The machine scales differ sharply too. A mechanical recycling line might run at one tonne per hour on a 70 mm screw. A chemical recycling feedstock preparation system may need six tonnes per hour from a 133 mm machine. EREMA's CHEMAREMA approach addresses the specific challenge of reliable, continuous, energy-efficient feeding despite widely varying input properties upstream of the pyrolysis reactor. Coperion already has pilot chemical recycling lines running in Europe, with Hoffmann noting that the technology is not quite booming yet, but large players are gaining firsthand experience and seeking to understand how much of their waste problem it can realistically address.

All four companies maintain dedicated test centres where customer materials can be trialled and processes validated before any investment decision is made. Coperion, EREMA, Starlinger and ICMA San Giorgio have all invested significantly in recycling-specific facilities in recent years – reflecting a broader shift in R&D priorities. Material-specific customisation is claiming a growing share of budgets, driven by the circular economy's demand for processing ever more varied and complex waste streams. But investment in core platform improvements – torque, energy efficiency, process control – cannot stop either. 

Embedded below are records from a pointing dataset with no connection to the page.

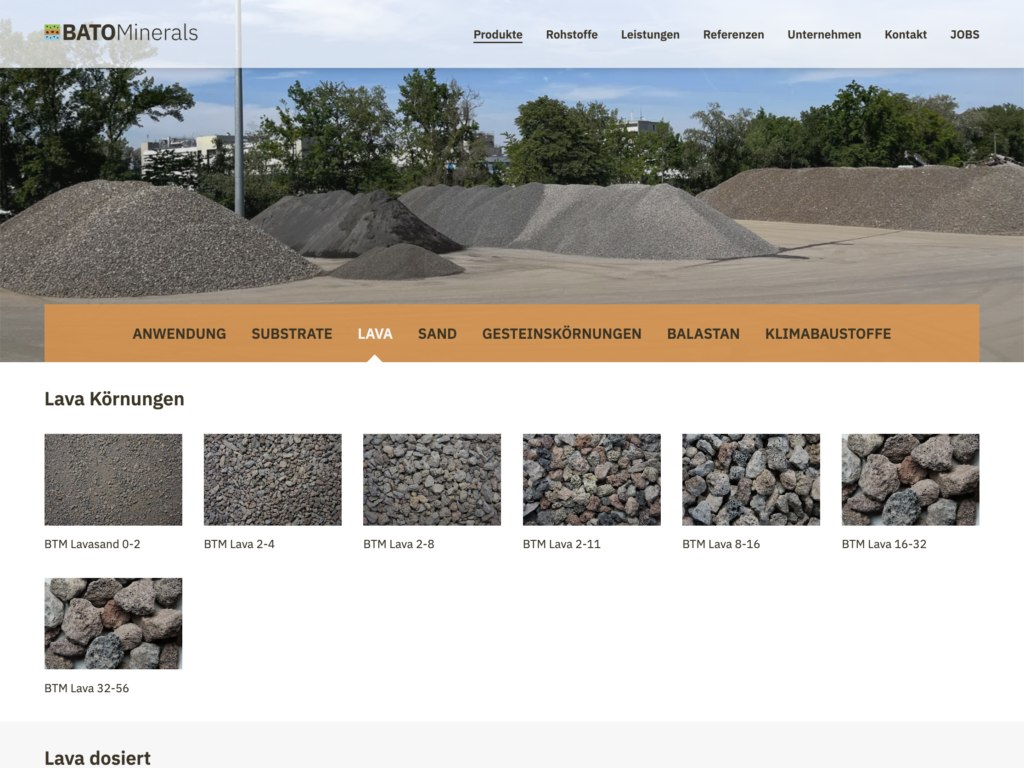Screen dimensions: 1024x768
Task: Open the Rohstoffe menu item
Action: click(x=571, y=35)
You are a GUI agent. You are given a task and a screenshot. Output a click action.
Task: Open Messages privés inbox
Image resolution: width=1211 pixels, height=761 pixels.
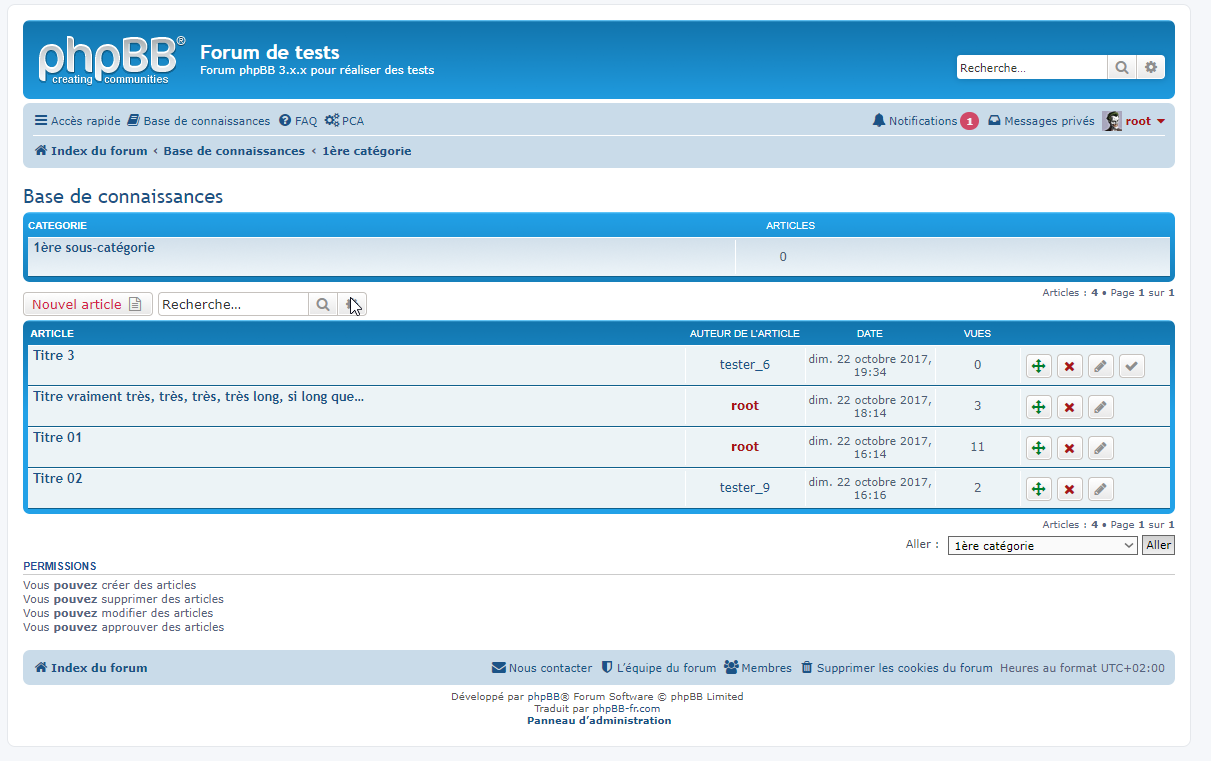pyautogui.click(x=1041, y=121)
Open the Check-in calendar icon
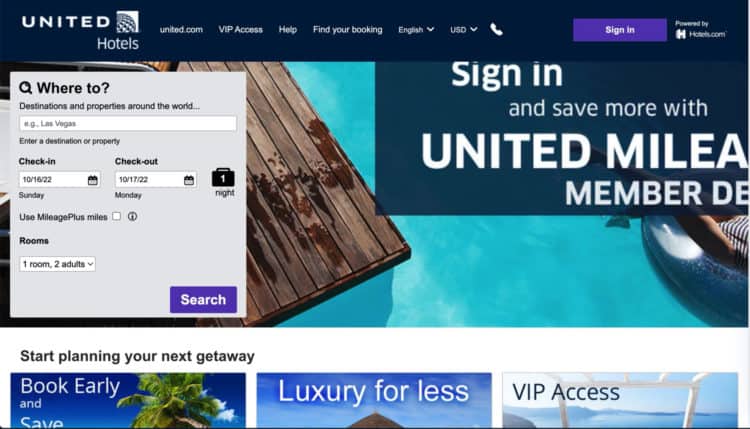Viewport: 750px width, 429px height. point(93,180)
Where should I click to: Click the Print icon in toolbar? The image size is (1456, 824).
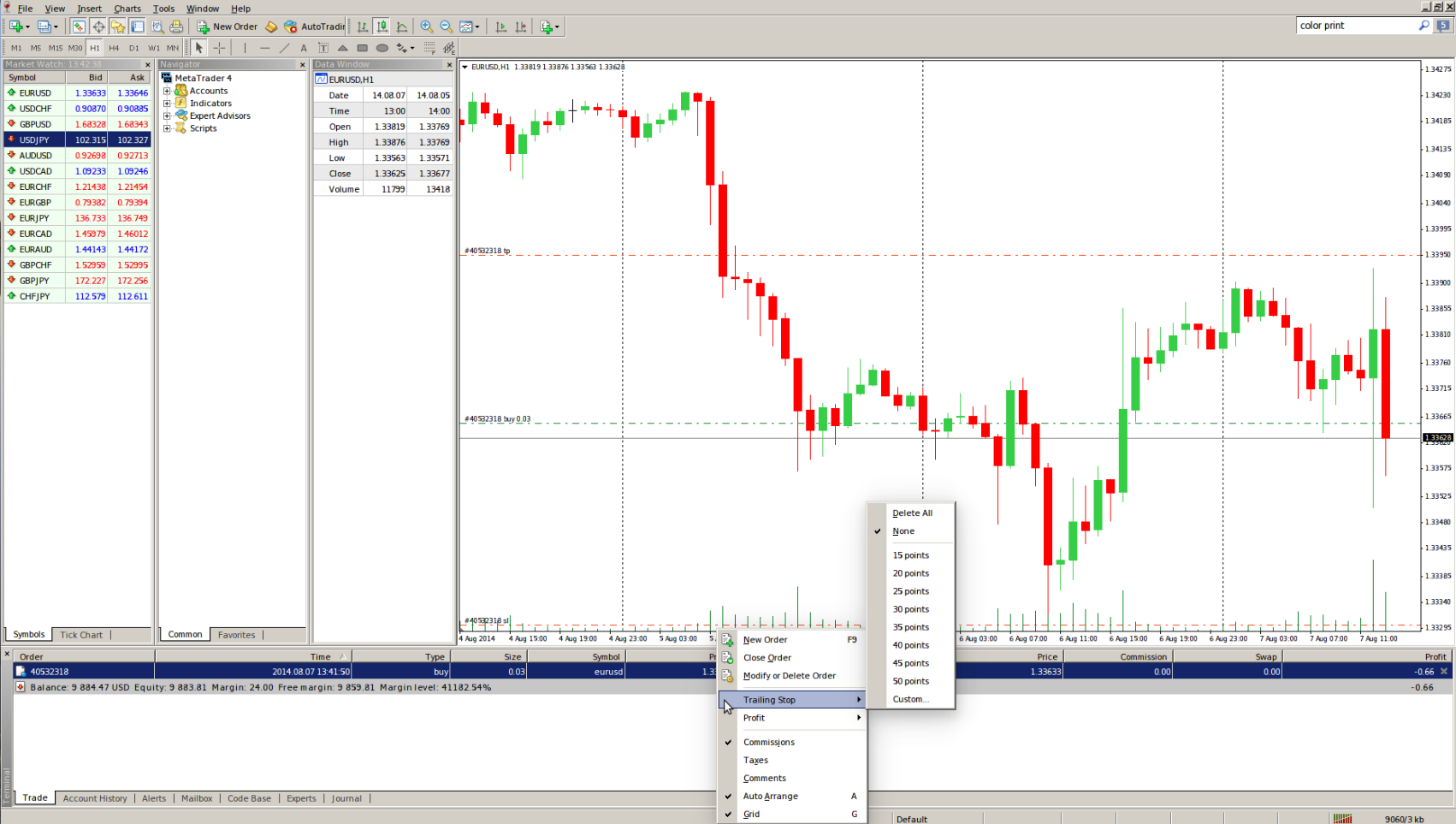pyautogui.click(x=176, y=27)
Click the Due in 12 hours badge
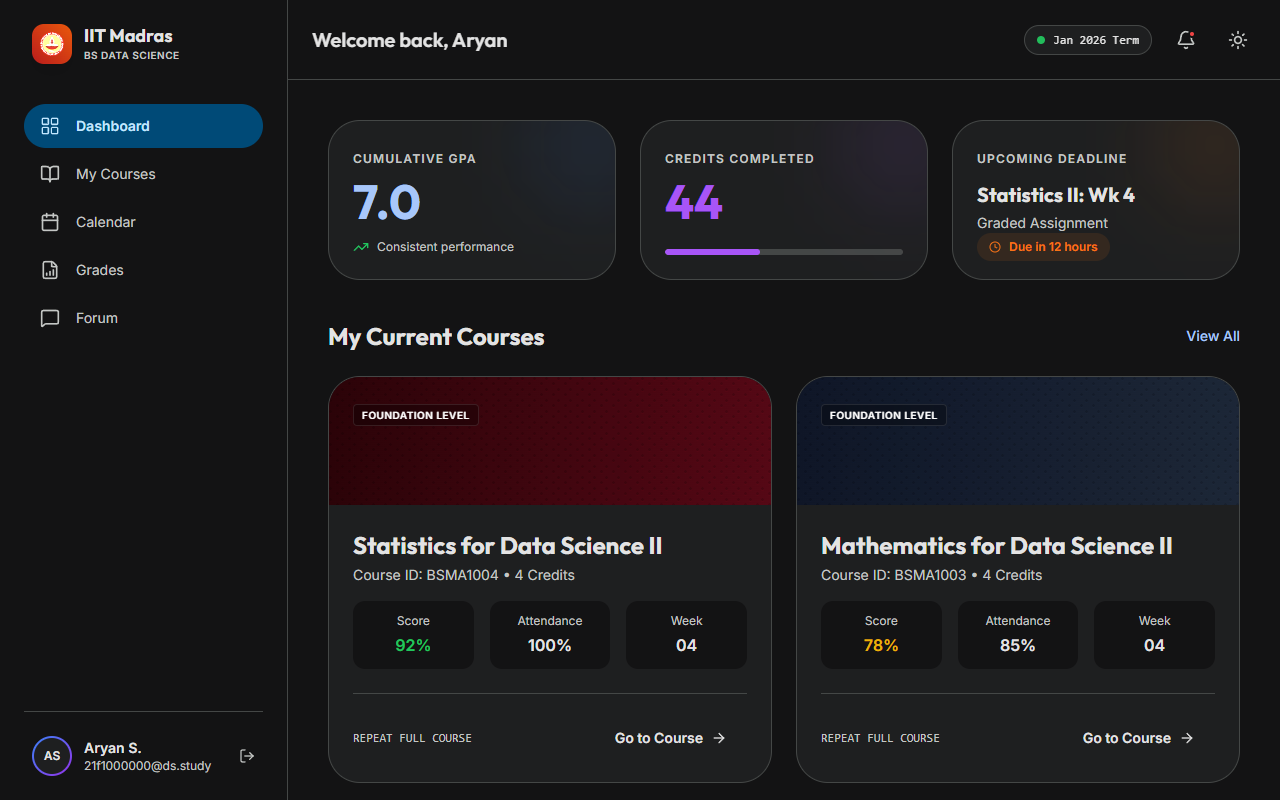Viewport: 1280px width, 800px height. [x=1043, y=247]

When asked to look three years ahead, all four manufacturers converge on the same somewhat paradoxical prediction: the industry will move simultaneously towards greater specialisation and greater flexibility – both trends co-existing rather than one replacing the other. As Niedl explains: with recycling rates rising and quality demands increasing, some applications will require specialised equipment whilst technological advances will allow more flexible systems to reliably handle a wide range of materials. Huber-Lindinger puts it neatly as “specialisation at the edges, flexibility in the core” – food-contact and highly regulated uses will push towards dedicated configurations, whilst modular platforms will improve their ability to quickly adapt to defined material families.

Colombo is emphatic about the dominant direction: flexibility will prevail. The growing variability of recycling streams favours adaptable processing platforms, and co-rotating twin-screw technology, with its modular and reconfigurable architecture, is naturally positioned to lead this transition. Hoffmann points to scale as the other key variable: large, consolidated streams justify dedicated high-throughput lines optimised for a specific material, whilst smaller or more fragmented streams demand flexibility. His most compelling opportunity is turnkey plant solutions combining a pre-processing washing line with a compounding back-end – delivering a market-ready product from raw waste input in a single integrated system.

For the waste management professionals who invest in this equipment, the picture that emerges from these four conversations is one of rapidly improving but genuinely complex technology. Modern extrusion systems are more capable than ever: better at handling low-bulk-density materials, more effective at degassing and decontamination, more modular in design. But the technology does not eliminate the need for careful planning, clearly defined input streams and honest assessment of acceptable trade-offs. The diversity of plastic waste will not simplify over time. As recycling mandates push processors to deal with increasingly difficult feedstocks, the extruder manufacturers, for their part, seem ready for the challenge.